Belge bölümü:
_ _ _ _
26 Kasım 2008 Çarşamba

ÇİKOLATA DUVARLI GANAJLI PASTA


Haftasonu tatiline çeyrak kala yine bir doğumgünü pastasıyla merhaba...Bu seferki pasta ablacığım için yapıldı. Uzun zamandır çikolata duvarını denemek istiyordum, fırsat bu fırsat deyip ablam için hazırladığım pastada deneyiverdim. Çabuk verilmiş bir karar, hızla yapılmış bir deneme olmasına rağmen sonuç hiç de fena olmadı:-)))



 Çikolata sevenler için harika bir tercih.Bu arada 1-2 hafta önce müdavimi olduğumuz Çatı Mantı'nın sahibi Fatma hanım benden arkadaşlarının evlilik yıldönümü için sürpriz bir pasta yapmamı istemişti. Akşam söylediği pastayı ertesi güne isteyince onu kıramadım ve hararetle çalışıp pastayı istediği zamana yetiştirdim. Ama bu koşturmada pastanın fotoğrafını çekmeyi unutmuşum:-((( Bu yüzden yayımlayamıyorum, Fatma abladan özür diliyorum. Onun yerine arkadaşlarım geldiğinde onlara hazırladığım ganajlı pastayı yayımlayayım :-)))))))


Bu pasta da üniversiteden arkadaşlarım için yapılmıştı:-)))

Farklı damak zevkine uygun olsun diye yarısı muzlu, yarısı şeftalili ( şeftali mi kaldı diyeceksiniz biliyorum ama bu pasta şeftali zamanından kalma :-))) bekleye bekleye ancak bu güne yayımlamak kısmet oldu, baktım bir tarif ekleyip bir hafta ekleyemez hale geldim ekledim mi çifter çifter ekliyorum artık:-))))))
Pastayı katlandırıp kremamızı koyduktan sonra üzerini ganajla kaplayıp, süslüyoruz.

Pastanın kenarını çikolata duvarıyla kaplayabileceğiniz gibi erittiğiniz beyaz kuvertür çikolatayı krema gibi kullanarak da süsleyebilirsiniz


Bol çikolatalı afiyetli bir hafta sonu dileriiiiimmm.
_ _ _ _
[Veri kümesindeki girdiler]
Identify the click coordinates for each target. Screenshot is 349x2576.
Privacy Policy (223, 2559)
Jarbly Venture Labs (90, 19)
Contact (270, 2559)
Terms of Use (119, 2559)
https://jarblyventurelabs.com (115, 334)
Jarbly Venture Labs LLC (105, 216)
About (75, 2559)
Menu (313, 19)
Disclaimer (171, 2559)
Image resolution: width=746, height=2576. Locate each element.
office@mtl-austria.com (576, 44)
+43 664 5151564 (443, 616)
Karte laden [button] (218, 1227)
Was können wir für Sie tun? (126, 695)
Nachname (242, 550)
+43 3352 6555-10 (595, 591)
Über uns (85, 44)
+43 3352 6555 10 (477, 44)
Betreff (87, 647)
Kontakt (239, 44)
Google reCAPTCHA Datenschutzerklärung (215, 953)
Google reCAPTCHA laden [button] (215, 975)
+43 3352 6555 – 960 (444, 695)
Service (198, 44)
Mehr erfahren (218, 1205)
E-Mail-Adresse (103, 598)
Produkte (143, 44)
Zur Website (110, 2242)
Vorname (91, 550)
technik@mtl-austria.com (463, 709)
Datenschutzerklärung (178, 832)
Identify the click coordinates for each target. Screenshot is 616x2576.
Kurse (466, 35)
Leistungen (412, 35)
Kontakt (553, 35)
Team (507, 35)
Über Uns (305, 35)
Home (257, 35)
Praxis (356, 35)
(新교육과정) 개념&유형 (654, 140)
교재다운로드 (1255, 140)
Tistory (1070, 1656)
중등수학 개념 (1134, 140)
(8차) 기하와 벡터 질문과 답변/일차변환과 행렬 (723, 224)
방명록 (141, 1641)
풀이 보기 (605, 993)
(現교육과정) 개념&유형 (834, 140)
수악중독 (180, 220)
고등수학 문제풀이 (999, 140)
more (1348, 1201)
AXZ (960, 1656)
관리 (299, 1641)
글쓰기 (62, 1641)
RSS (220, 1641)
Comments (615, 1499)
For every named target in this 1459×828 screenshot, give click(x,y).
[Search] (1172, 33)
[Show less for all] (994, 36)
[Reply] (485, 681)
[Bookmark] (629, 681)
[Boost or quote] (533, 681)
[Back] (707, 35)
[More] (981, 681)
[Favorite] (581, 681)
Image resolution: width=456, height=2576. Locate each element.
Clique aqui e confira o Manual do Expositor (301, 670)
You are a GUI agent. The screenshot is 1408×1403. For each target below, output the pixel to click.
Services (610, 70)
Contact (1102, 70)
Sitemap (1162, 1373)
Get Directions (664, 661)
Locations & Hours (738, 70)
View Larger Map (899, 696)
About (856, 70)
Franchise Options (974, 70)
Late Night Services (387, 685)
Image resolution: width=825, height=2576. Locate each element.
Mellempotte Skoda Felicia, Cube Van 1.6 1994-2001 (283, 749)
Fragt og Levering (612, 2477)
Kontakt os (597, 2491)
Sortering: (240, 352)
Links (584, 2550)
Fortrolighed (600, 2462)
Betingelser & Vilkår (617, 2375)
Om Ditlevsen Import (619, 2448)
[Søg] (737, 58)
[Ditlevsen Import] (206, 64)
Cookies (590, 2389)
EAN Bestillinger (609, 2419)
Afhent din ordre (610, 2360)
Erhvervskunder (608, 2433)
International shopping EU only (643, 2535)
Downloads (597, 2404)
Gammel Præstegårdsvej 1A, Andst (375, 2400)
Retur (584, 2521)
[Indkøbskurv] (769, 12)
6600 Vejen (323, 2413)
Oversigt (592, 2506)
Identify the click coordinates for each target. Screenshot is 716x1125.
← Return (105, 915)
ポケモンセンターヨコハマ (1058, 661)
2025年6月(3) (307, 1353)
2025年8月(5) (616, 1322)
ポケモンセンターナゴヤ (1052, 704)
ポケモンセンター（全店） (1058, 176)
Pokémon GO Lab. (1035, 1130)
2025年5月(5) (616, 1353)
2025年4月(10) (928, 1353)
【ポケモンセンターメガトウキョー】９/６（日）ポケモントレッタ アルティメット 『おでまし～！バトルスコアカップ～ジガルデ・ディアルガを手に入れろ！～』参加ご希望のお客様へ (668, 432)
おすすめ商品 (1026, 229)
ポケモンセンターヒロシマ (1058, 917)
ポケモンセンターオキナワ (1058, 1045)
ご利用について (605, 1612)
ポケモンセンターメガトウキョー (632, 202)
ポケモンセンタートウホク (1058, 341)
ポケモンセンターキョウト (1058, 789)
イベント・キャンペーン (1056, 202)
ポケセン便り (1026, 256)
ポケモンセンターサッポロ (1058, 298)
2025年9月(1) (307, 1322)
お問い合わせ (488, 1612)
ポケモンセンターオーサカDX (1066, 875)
_ _ _ _
Problem: Şu ifadeler çikolata duvarlı pasta yazısıyla uyuşuyor mu: (a) çikolata duvarlı pasta yazarın ablası için yapıldı, (b) Fatma Hanım'ın istediği pastanın fotoğrafı yayımlandı, (c) ganajlı pastanın tamamı muzluydu? Her biri için evet ya da hayır deyin ve yazıdan karar veren sözleri aynen alıntılayın. Yukarıdaki girdiler bu çalışmada kullanılmayacak.

Alıştırma yanıtı:
(a) Evet: "Bu seferki pasta ablacığım için yapıldı."
(b) Hayır: "Ama bu koşturmada pastanın fotoğrafını çekmeyi unutmuşum"
(c) Hayır: "yarısı muzlu, yarısı şeftalili"